Saturday, November 04, 2006

Last Notes on Pasolini's Porcile

The other story in Pigsty revolves around Julian, the son of the wealthy German industrialist. It has a lot more dialogue, but that dialogue, and hence the sequence itself, is also a lot more boring. It's not just Herr Klotz's Hitler mustache that makes him a cliché; much of the conversation about the economics of post-war Germany between him and Herr Herdhitze has to be some of the cheapest satire around. The bourgeoisie are swine; capitalist pigs without an ounce of charm, discreet or otherwise. Is the movie really so lacking in subtlety? Well, perhaps not entirely. There is Julian, after all, about whom all the other characters in these scenes are at times obsessed. In conversation with Herdhitze, Klotz says about Julian:
My son was neither an obedient son nor disobedient. I and my Bertha have discussed this matter democratically. If he'd obeyed I'd have taken him under my wing… we'd have flown over Cologne's smokestacks of forges for buttons and cannons. But if he'd disobeyed me… I'd have crushed him. With a son not agreeing or disagreeing I could do nothing. God took care of it. What did he make of him? He wanted to do nothing and God let him die. He wanted to do something and God also let him live. Idleness, unemployment, exile: I don't know. Julian in his room there is an embalmed saint, neither dead nor alive. To our business!
After all the jabbering about politics and economics, I was somewhat awestruck at this monologue, with its insight into the living death that strikes so many young people in highly developed societies. Perhaps this was true even in Germany as it climbed out of the hell it made in the first half of the twentieth century.

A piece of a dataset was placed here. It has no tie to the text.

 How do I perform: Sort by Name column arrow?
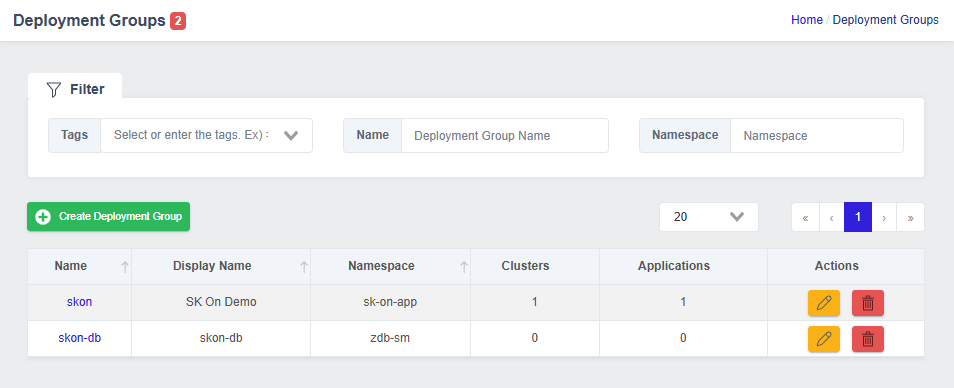click(125, 266)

The young woman, Ida, tries to escape this fate by her commitment to revolutionary politics, but Julian will have none of it because he is so focused on his inner life. He claims this inner life has claimed him, and yet he also seems chiefly concerned with a kind of egoistic pleasure taken from divorcing himself from the world around him.

Ida thinks he is succumbing to a form of paralysis that has grown out of his connection to his father. Julian is, in fact, eventually rendered immobile, bedridden with those inner obsessions, and when he is shown to have arisen from his sickbed he acknowledges that it was his relationship with his father that he was able to finally wake up. He then gives the following soliloquy, one of the stranger things I've heard in some time:
How strange and base my love is. I can't tell whom I love; it's of no interest. Never has an object of passion been so base. What matters are its pleasures. The profound deformation it causes in me is not desperation; if it were you'd have understood it… feeling disgust or compassion. Nothing is spent in my life. I say it without pride, stunned… with a scholar's objectivity. These pleasures are so beautiful, thrilling! Butt I can't dispel them, not even in thought. It's not something that happens with birth, with growing. There is nothing natural in it… hence I think of it always… the pleasure this love produces in me are… a grace that has struck me like the plague. Don't be amazed if with the anguish there is a constant, infinite gaiety. Should we be amazed at night by our horrible nightmares? They are the sincerity of my life. I've nothing else to combat reality with. I dreamed that I was on a dark road, full of puddles, among those puddles full of a light like the aurora borealis of the Siberian sunset, I was seeking something I can't remember, perhaps a toy. And there at the edge of the last puddle… a piglet. I approach to take him, touch him, and quickly he bites me, tears at four fingers, which were rubber. I walk around with these dangling fingers, distraught. A martyr's vocation? Who knows the truth of dreams, beyond that of making us eager for the truth?
Haunting. More than a little weird, although it gets even weirder. We are told by a group of peasants that Julian has walked into the pigsty, where we learn he has gone for refuge from human relationships, and has been (or perhaps has allowed himself to be) eaten alive. This obviously resonates with the end of the other sequence. It's all pretty messy: the description of events at the end, obviously, but also the ideological lectures, the dream narratives (as opposed to the dream landscapes of the 'primitive' sequence, and way characters seem to collide more than they interact.

Now, about that title. One possible interpretation I've been toying with is to think of the pigs in terms of their status in Judaic culture. In the movie Jews are alluded to only in the speech by Herr Klotz, but of course their very absence in post-war Germany is a kind of sign of the emptiness of the culture created in the wake of the war. What better sign to use for the decadence of the modern industrial state than the animal that best represents what isn't kosher? Of course Pasolini was a Marxist, and of course it's reflexively Marxist to refer to capitalists as "pigs", but I wonder if it doesn't go deeper than that here. Religion is as notably lacking at the modern German villa as it was present in the medieval town. All that remains are traces of a intense spiritual longing that is nourished only by an idle young man. The finger is pointed directly at the industrialists that profited during reconstruction just as they did during the war. And the spirituality that developed out of that culture is a food fit only for swine, anathema in the culture of the people who were all but wiped out of Hitler's Germany.